Shipping Industry Faces Shake Up as Private Equity Unwinds Bets
By Keith Wallis
SINGAPORE, March 4 (Reuters) – As world transport grapples with its worst downturn in 30 years, personal fairness companies are unwinding huge bets made on the sector in a transfer set to speed up a restructuring of the transport trade.
Private fairness invested tens of billions in world transport after the 2008 monetary disaster, however weaker Chinese demand and an oversupply of ships has pushed down freight charges and brought about companies to idle vessels and in some circumstances file for chapter.
At least 5 private-equity backed transport companies are in search of share listings, although it’s unclear whether or not they may have the ability to value them to make a revenue.
Industry sources additionally count on mergers and acquisitions to drive extra consolidation in one of many world’s most fragmented industries. According to transport companies agency Clarkson, 70 p.c of the sector’s hundreds of companies personal fewer than 51 vessels.
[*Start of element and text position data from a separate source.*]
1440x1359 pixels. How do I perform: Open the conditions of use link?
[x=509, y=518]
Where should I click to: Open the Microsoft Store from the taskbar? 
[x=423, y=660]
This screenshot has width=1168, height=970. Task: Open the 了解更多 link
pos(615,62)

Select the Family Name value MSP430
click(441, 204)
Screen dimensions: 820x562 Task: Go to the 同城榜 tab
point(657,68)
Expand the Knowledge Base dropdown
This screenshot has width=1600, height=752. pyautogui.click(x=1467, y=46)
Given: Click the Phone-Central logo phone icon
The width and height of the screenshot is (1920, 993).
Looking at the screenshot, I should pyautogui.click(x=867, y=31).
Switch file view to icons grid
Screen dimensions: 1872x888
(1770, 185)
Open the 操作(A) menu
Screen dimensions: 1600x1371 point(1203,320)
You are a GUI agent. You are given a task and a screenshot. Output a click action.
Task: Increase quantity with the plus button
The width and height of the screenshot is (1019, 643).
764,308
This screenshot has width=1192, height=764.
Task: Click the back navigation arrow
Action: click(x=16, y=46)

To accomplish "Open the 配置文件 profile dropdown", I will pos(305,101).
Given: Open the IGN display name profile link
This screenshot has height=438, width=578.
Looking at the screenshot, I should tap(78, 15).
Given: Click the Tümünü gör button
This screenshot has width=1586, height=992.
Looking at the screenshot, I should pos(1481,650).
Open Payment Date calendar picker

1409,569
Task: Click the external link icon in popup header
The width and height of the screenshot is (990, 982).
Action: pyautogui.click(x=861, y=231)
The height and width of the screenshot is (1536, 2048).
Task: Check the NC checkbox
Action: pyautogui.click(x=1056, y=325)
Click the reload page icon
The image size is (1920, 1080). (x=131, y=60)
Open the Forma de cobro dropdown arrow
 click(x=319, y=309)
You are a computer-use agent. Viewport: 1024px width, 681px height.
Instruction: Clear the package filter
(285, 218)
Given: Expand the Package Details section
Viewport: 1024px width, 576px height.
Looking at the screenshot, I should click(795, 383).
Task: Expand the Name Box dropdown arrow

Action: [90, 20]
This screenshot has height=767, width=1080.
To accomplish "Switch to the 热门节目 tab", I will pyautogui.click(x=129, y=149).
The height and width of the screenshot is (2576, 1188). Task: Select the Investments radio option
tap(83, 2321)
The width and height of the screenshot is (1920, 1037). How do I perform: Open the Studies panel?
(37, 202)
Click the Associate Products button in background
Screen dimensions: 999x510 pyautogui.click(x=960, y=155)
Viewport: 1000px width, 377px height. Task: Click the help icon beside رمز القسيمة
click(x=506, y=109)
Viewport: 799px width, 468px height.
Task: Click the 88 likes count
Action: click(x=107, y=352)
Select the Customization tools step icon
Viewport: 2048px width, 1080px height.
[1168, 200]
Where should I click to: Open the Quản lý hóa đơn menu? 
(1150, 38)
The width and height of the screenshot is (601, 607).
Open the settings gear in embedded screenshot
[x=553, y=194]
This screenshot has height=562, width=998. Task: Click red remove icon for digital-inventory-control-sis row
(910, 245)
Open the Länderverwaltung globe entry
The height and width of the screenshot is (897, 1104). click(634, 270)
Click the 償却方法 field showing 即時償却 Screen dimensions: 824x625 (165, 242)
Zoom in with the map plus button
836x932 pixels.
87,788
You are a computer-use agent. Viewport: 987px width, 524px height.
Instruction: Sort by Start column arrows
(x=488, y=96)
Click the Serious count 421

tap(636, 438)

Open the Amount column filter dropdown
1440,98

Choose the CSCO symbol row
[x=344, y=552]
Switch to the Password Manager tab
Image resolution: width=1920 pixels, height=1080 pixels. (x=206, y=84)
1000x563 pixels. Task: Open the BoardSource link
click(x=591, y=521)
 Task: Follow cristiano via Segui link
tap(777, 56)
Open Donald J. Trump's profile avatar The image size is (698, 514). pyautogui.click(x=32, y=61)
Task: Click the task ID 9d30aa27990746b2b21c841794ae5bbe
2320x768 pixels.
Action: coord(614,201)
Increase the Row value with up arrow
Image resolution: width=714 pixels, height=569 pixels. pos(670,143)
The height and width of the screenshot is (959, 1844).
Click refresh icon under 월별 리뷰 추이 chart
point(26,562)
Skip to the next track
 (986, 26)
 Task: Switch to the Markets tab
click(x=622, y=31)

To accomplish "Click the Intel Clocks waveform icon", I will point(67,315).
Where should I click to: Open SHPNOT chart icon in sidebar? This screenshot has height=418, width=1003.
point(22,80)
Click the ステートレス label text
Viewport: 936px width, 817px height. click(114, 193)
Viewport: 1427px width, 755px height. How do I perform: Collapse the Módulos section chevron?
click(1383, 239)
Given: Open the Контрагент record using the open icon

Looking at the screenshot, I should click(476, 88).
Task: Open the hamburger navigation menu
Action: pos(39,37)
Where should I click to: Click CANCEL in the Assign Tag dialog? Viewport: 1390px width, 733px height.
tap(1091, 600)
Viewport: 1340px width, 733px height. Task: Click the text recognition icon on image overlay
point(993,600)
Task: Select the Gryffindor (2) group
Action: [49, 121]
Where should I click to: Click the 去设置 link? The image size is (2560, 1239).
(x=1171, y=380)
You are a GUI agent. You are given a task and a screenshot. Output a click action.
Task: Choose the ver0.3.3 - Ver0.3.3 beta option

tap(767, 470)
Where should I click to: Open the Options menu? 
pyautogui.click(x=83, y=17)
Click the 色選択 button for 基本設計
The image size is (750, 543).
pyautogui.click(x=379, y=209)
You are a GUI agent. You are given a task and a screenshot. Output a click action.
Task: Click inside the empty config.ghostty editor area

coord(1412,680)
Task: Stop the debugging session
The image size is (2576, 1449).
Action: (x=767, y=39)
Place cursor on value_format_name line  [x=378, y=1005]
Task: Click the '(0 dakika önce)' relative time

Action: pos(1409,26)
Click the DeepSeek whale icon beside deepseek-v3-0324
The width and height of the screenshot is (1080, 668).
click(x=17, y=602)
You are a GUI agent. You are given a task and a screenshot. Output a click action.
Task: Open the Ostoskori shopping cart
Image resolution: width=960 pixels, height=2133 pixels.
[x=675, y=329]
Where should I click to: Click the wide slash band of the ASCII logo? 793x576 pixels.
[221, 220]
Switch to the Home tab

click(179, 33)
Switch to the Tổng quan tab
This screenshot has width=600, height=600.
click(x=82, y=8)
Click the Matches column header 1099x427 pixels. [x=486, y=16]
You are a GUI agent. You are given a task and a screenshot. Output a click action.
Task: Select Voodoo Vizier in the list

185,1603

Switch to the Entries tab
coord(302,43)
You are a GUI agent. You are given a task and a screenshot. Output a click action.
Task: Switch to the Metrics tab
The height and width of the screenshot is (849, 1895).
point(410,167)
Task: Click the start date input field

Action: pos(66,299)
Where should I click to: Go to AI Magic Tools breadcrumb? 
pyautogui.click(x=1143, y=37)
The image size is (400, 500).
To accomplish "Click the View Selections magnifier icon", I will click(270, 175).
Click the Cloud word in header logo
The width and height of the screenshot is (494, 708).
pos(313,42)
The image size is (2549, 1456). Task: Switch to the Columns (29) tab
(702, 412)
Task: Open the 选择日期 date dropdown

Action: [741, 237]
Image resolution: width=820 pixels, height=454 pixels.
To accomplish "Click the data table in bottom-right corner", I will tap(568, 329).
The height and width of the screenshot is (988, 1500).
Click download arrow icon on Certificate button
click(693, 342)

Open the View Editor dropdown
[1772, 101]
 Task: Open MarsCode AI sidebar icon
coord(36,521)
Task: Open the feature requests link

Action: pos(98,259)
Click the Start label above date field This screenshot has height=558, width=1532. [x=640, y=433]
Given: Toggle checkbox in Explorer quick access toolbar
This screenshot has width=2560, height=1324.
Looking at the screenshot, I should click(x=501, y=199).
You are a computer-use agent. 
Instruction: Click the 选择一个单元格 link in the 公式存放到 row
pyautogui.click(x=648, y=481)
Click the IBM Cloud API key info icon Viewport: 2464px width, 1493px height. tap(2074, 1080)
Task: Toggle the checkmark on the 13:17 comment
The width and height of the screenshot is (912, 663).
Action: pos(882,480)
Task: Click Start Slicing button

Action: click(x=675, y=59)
“People who invested in dry bulk are likely losing their shirts. Those that invested in container ships probably feel disappointed,” mentioned Jim Furnivall, managing accomplice of Alterna Capital Partners.
The New York-based personal fairness agency had generated “great but not spectacular” beneficial properties in its investments in clear tankers, vessels that carry refined merchandise, he mentioned.
Private fairness invested $32 billion in transport from January 2012 to January 2014, maritime fund administration agency Tufton Oceanic estimates. This is equal to 22 p.c of the entire worth of the world service provider fleet, together with ships on order.
Harold Malone, managing director of maritime funding banking at funding financial institution Jefferies, mentioned personal fairness exits had been prone to “accelerate into 2015 and 2016” after it appeared quite a lot of “potentially terrible” investments had been made, although he mentioned crude tanker investments could prove higher as a consequence of a revival in charges final yr.
Principal Maritime Tankers Corp, backed by Apollo Global Management, is in search of to lift as much as $100 million and containership operator Costamare Partners LP , supported by York Capital Management, can also be hoping to lift $100 million.
Singapore’s Miclyn Express Offshore, owned by Australia’s Champ Private Equity and Hong Kong’s Headland Capital Partners, is eyeing an preliminary public providing within the subsequent three years.
Asked about their investments, Champ and Apollo declined to remark, whereas Headland Capital Partners and York Capital didn’t instantly reply to requests.
ICON Capital, one other personal fairness home, mentioned it was planning to record one in all its transport funds in coming months.
New York, in addition to Oslo and Singapore, each vital transport centres, could be among the many favoured itemizing places, financiers mentioned.
MERGERS
Underlining the strain the worldwide trade is below, China’s Winland Ocean Shipping Corp filed for Chapter 11 chapter safety within the United States on Feb. 12, the third identified bulk shipper chapter this month.
“Private equity is forcing and supporting mergers and acquisition deals to do (fleet) roll-ups or listing as a way to exit their positions,” mentioned Randee Day, president and chief government of Day and Partners, a maritime consulting and advisory agency, including that many buyers would promote at a loss.
Day can also be interim president of personal equity-backed Eagle Bulk Shipping.
Recent mergers have included Excel Maritime Carriers promoting a fleet of 34 ships to Star Bulk Carriers. Oaktree Capital Management was the main shareholder in each firms.
Supertanker proprietor DHT Holdings, whose main shareholders are personal fairness funds, additionally acquired Singapore tanker proprietor Samco Shipholding final September.
SHIP ORDERING SPREE
Ship house owners launched into an enormous ordering spree, partly fuelled by personal fairness, from 2008 which created a glut of tanker, container ship and dry bulk transport capability.
A steadiness between the fleet and cargo demand development within the dry bulk sector anticipated final yr did not materialise, amid an unsure world financial outlook and slower development in China, the world’s greatest dry bulk market.
This has put extra strain on cargo and ship costs.
The Baltic dry index – the trade benchmark for freight charges – has plunged to an all-time low.
The worth of a brand new tanker or dry cargo vessel is 13 p.c decrease than 10 years in the past, mentioned Ralph Leszczynski, head of analysis at ship dealer Banchero Costa.
Five-year outdated secondhand ships are round 35 p.c cheaper, and common every day freight charges for tankers and dry cargo ships are additionally under 2010 ranges, he mentioned.